---------- Raw data ----------

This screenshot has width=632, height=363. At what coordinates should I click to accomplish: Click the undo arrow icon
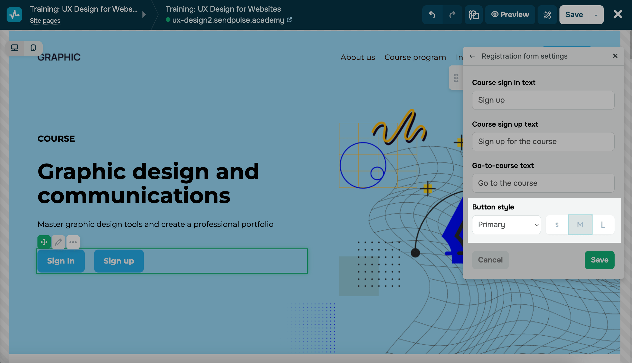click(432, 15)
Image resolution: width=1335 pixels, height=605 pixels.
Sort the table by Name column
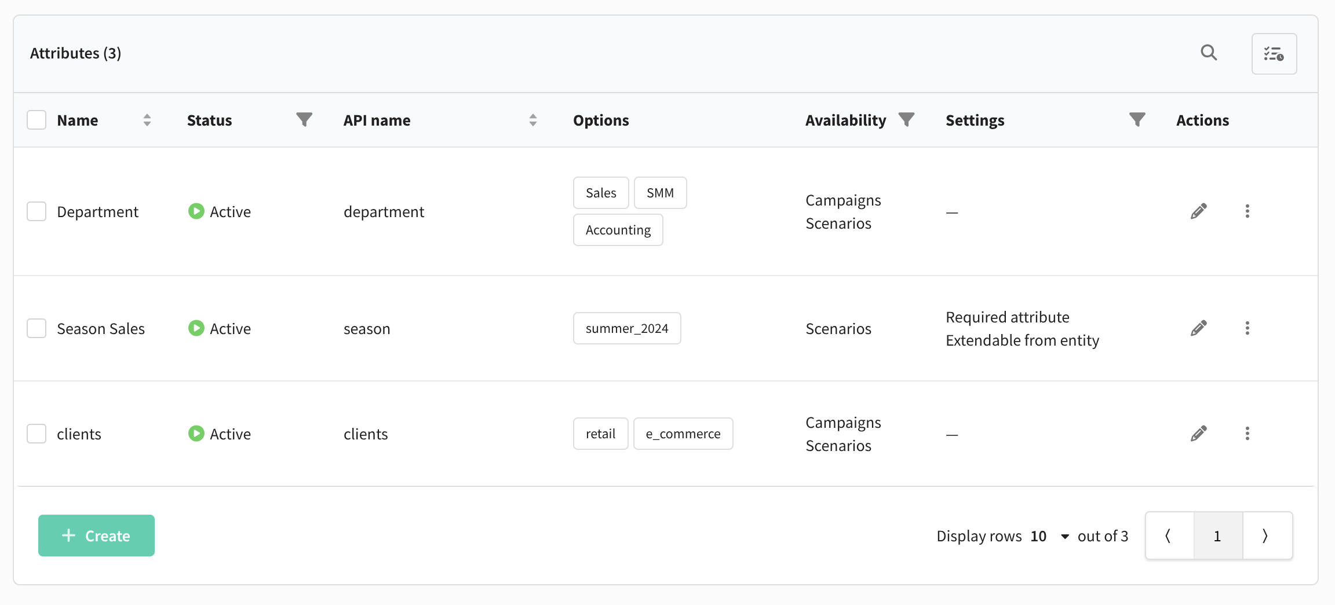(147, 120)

----------
---------- Raw data ----------

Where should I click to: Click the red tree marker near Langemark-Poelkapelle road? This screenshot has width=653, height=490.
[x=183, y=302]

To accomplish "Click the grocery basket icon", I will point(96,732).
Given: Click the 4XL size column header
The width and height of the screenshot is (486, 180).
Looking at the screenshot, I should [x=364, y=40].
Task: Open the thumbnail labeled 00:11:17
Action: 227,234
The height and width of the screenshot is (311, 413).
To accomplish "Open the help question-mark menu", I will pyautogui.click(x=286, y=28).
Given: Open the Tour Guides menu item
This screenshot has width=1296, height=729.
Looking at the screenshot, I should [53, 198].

----------

## [Your instructions]
Return, unchanged, the lines of the data above starting at the line containing "Given: Open the Tour Guides menu item" and ending at the line containing "Looking at the screenshot, I should [53, 198].", including both of those lines.

## [Answer to this problem]
Given: Open the Tour Guides menu item
This screenshot has width=1296, height=729.
Looking at the screenshot, I should [53, 198].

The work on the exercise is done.